### Requirement
From the line containing "904x496 pixels." down to the last line of the entries, print each line exactly and leave the pictures out.

Given records Block Start

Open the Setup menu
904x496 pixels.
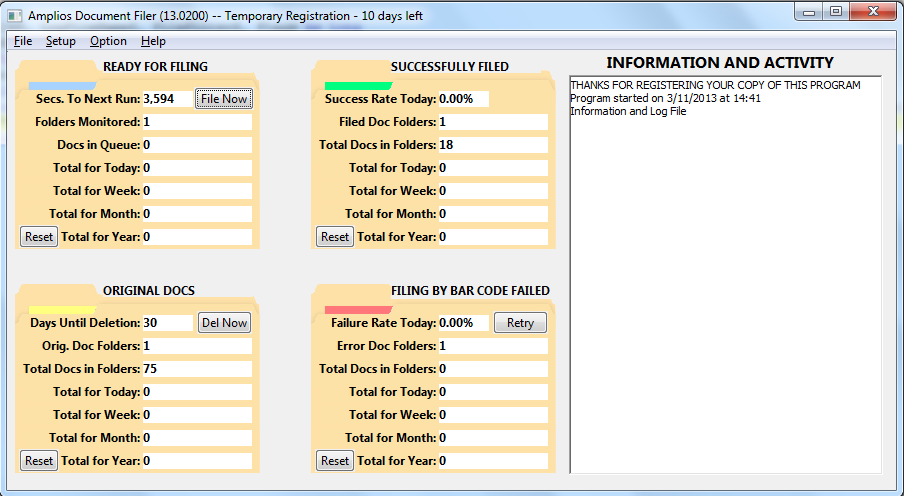(x=60, y=41)
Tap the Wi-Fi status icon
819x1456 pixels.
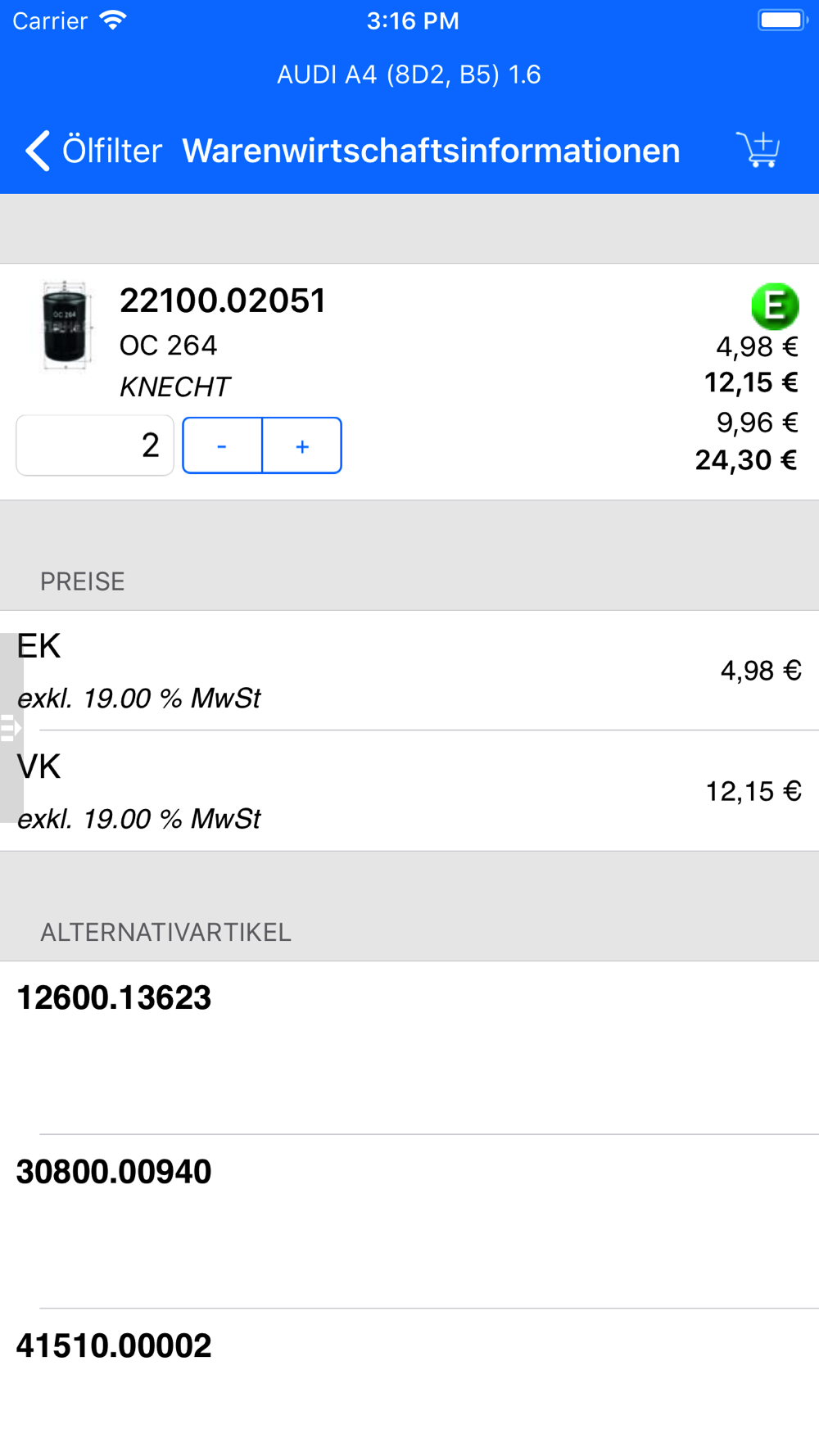pyautogui.click(x=113, y=20)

Given records Block End

### Solution for this exercise
904x496 pixels.
(x=60, y=41)
Tap the Wi-Fi status icon
819x1456 pixels.
pyautogui.click(x=113, y=20)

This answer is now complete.